Re: locator syntax, resources, etc. from David G. Durand on 1999-07-23 (www-rdf-comments@w3.org from July to September 1999)

From: David G. Durand <david@dynamicdiagrams.com>
Date: Fri, 23 Jul 1999 00:39:30 -0400
To: w3c-xml-linking-ig@w3.org
Cc: www-rdf-comments@w3.org, www-wca@w3.org
Message-Id: <v04011700b3bd8e8d6ff0@[199.170.24.196]>
At 10:46 AM -0400 7/21/99, Paul Prescod wrote:
>"David G. Durand" wrote:
>> That is exactly why an operation like GetXLinkAnchors is too limiting to be
>> useful.
>
>What do you propose in exchange? My position is "the application" should
>not need to be expert about every media type? If "the application" is (for
>example) a link database or RDF property database, it should be able to
>track references for media types that it does not "natively" understand.
>That implies that we need a plugin that is the equivalent of a "parser"
>but for link targets.
So I
We are only defining target (Xpath results) for XML destinations. I find it
completely acceptable that an application  that intends to do meaningful
processing on a target must be "expert" in the type of data being
referenced. Certainly Xpath (and most useful pointer syntaxes) do _not_
allow identity checking given two arbitrary popinter values without access
to the instance. In fact, there is little useful processing that can be
done on arbitrary pointers without an instance. This ai a reason that some
applications will want to use more restricted pointers.

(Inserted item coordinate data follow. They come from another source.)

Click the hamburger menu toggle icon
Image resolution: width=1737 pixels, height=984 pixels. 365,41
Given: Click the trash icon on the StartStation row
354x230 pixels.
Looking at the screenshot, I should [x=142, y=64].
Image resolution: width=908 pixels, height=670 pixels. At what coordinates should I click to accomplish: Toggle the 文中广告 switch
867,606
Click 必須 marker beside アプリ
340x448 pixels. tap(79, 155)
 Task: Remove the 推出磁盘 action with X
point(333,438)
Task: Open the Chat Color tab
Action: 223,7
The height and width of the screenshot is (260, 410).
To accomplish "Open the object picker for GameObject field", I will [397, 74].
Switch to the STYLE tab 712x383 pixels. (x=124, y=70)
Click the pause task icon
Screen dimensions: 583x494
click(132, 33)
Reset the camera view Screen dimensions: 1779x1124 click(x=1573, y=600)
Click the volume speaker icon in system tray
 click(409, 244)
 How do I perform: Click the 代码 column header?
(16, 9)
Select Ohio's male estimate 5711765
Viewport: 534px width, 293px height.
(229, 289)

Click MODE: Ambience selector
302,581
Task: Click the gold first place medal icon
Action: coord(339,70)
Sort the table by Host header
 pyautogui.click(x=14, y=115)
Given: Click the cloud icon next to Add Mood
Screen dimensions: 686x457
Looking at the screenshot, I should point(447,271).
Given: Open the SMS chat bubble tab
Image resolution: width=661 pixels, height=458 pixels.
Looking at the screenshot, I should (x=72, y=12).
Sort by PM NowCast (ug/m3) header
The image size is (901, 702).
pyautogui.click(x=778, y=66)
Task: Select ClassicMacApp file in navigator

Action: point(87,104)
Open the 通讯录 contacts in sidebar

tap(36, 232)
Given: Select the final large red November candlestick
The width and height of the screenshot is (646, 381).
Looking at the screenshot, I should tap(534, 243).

I realize that we;re not connecting here as well as we should. I think I
understand your position (although I do not agree with it). If you
understand mine, then we may not need to discuss it further, at least on
our own account.

>A parser returns "nodes" (DOM nodes, grove nodes, etc.) What does a "link
>parser" return? That's my fundamental question.

Addresses, that can be interpreted in conjunction with a parsed instance.
Function call return is a limited model that does not encompass the use
cases of spans, which are necessary and are not an integral number of
nodes. This says to me that nodes are not as fundamental as you think they
are -- in indicates to you that spans are not worth implementing
preciesely. We may not be able to agree on this tradeoff between ourselves,
since our perceptions of the same problem lead to incompatible conclusions.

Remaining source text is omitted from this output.